# Problem statement
Copy the items word for word, starting at the line that contains "Click the Decline Submission button" and running through the end of the items, and leave the pictures out of your copy.

# Provided records
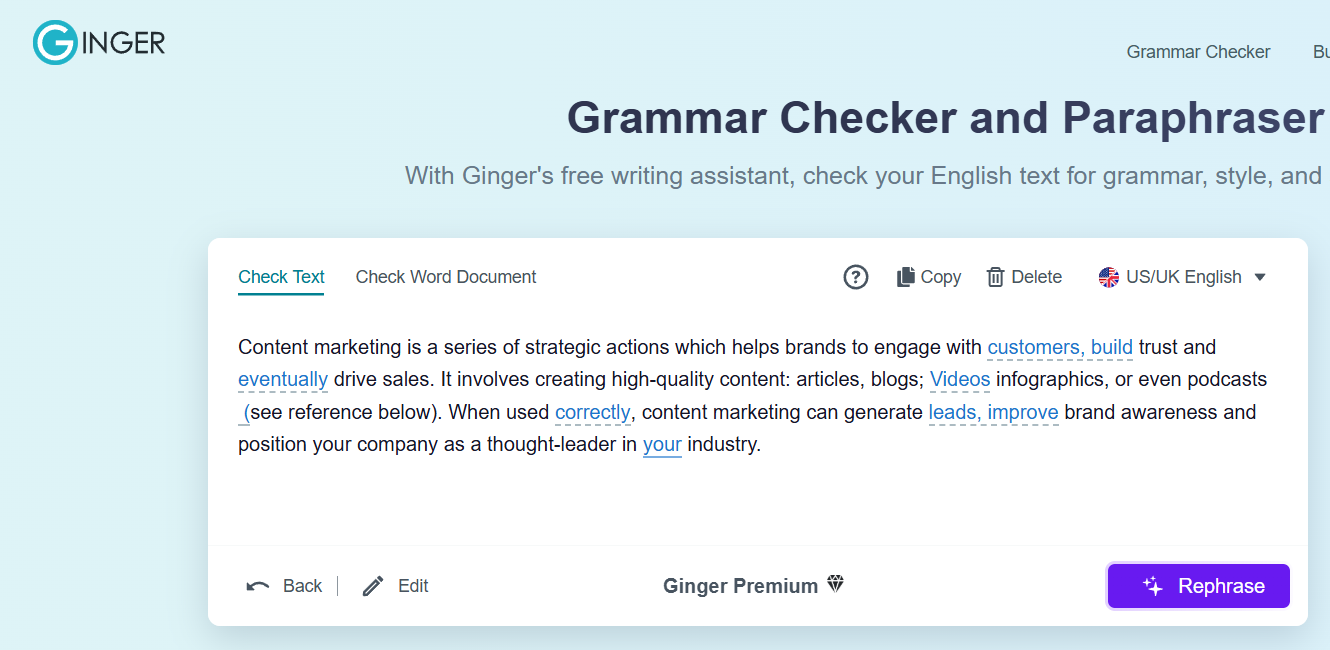Click the UK flag language icon
The height and width of the screenshot is (650, 1330).
point(1108,277)
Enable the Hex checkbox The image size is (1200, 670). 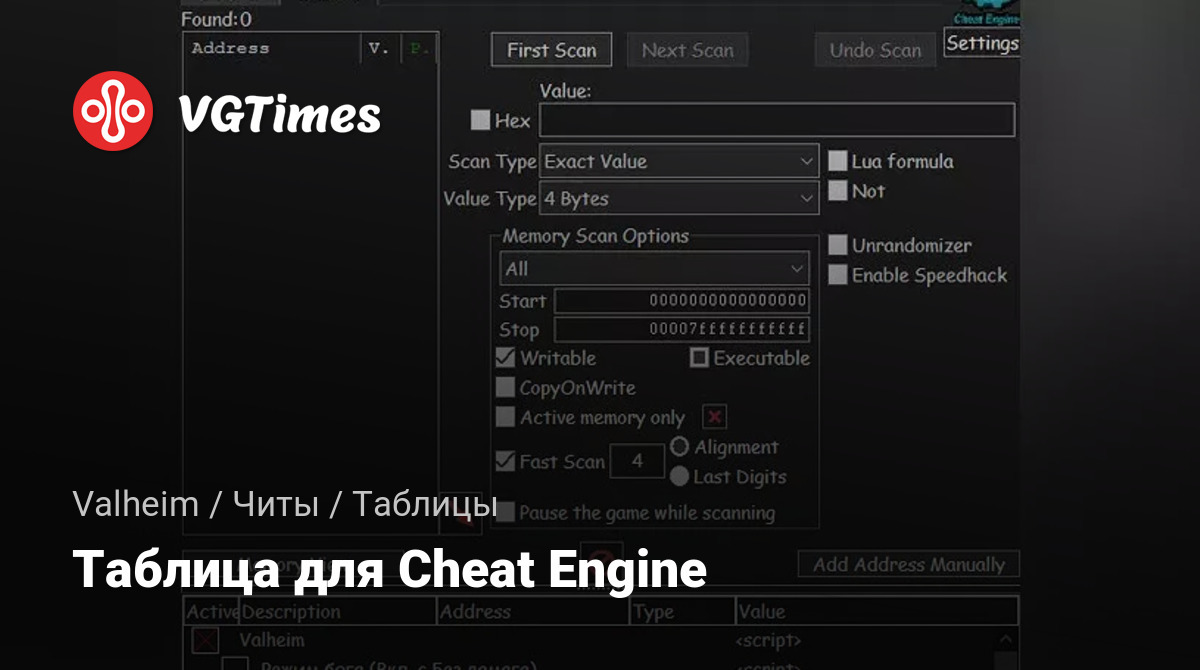pos(481,121)
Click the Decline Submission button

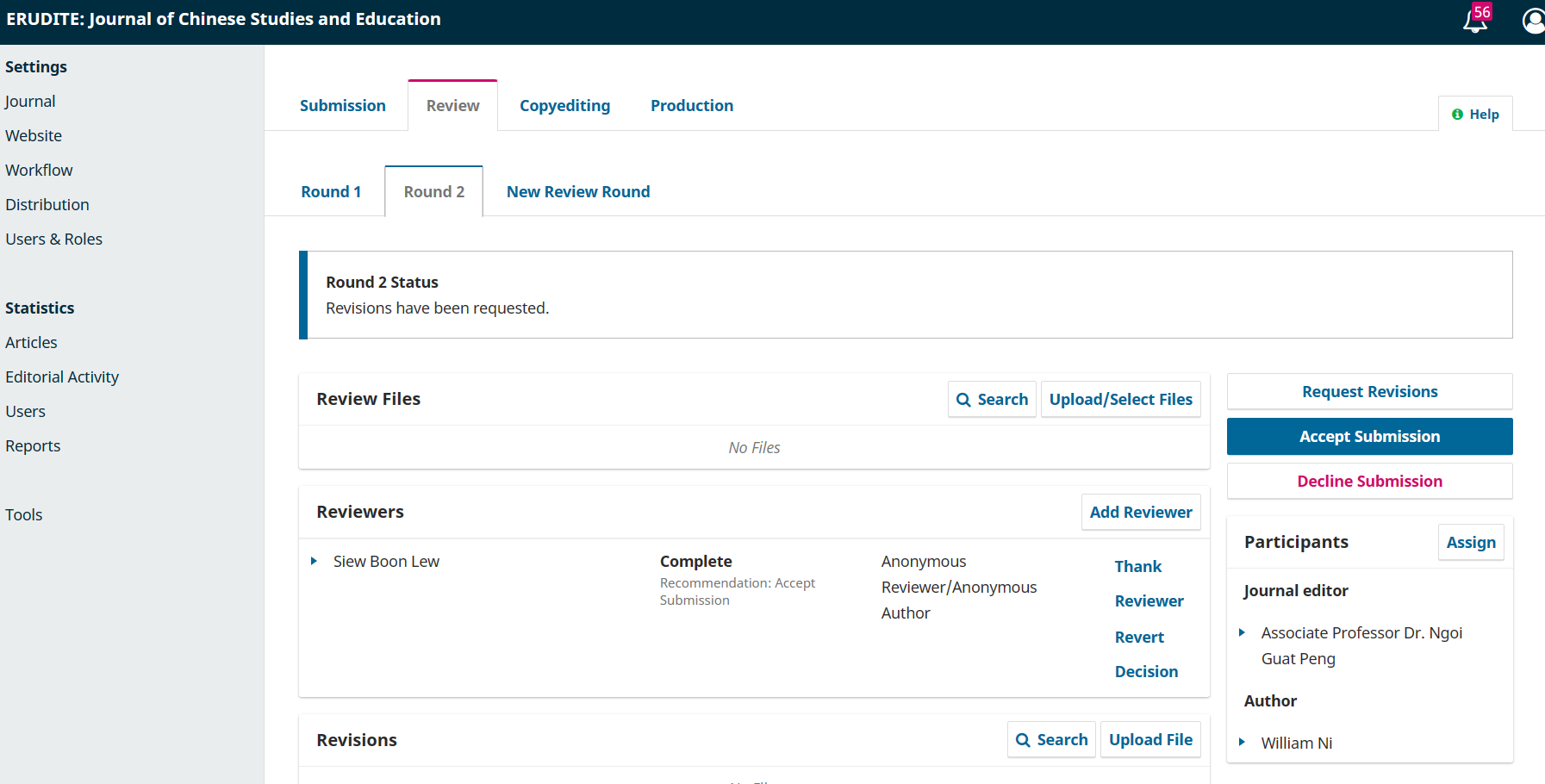pos(1369,482)
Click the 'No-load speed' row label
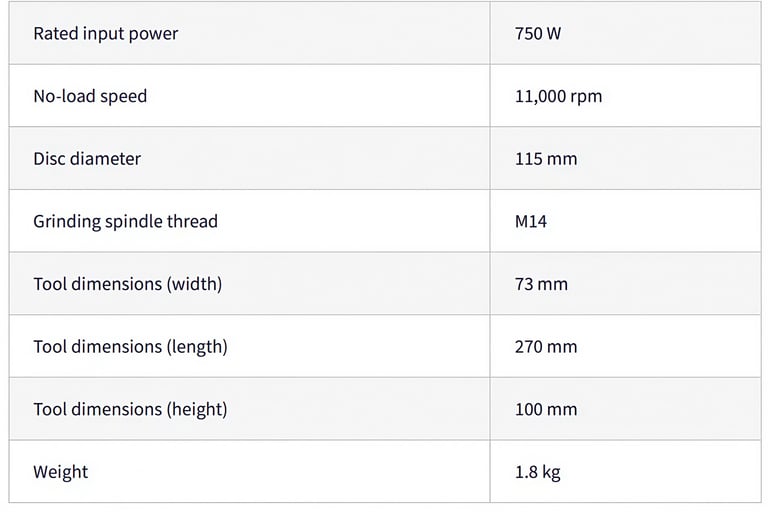 click(x=90, y=97)
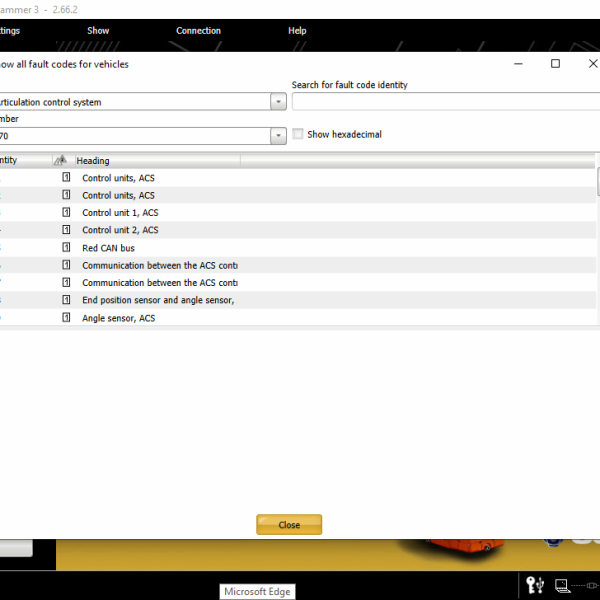Enable the Show hexadecimal checkbox

click(x=298, y=134)
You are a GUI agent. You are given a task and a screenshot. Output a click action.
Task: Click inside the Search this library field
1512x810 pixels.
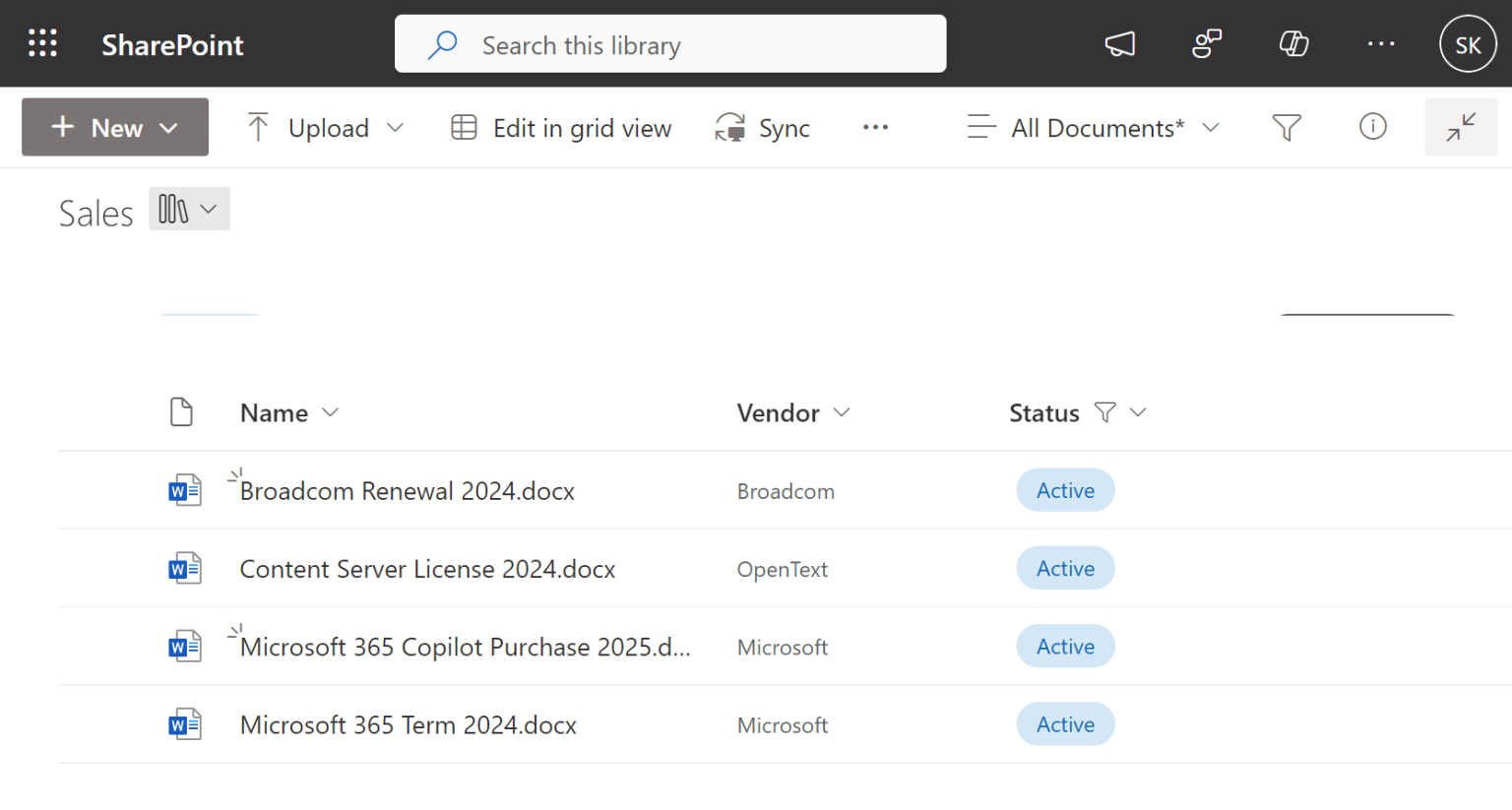click(x=669, y=44)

# Task response
Click the Decline Submission button

pos(1369,482)
Click the 'No-load speed' row label
 click(x=90, y=97)
Enable the Show hexadecimal checkbox

click(x=298, y=134)
You are a GUI agent. You are given a task and a screenshot. Output a click action.
Task: Click inside the Search this library field
1512x810 pixels.
click(x=669, y=44)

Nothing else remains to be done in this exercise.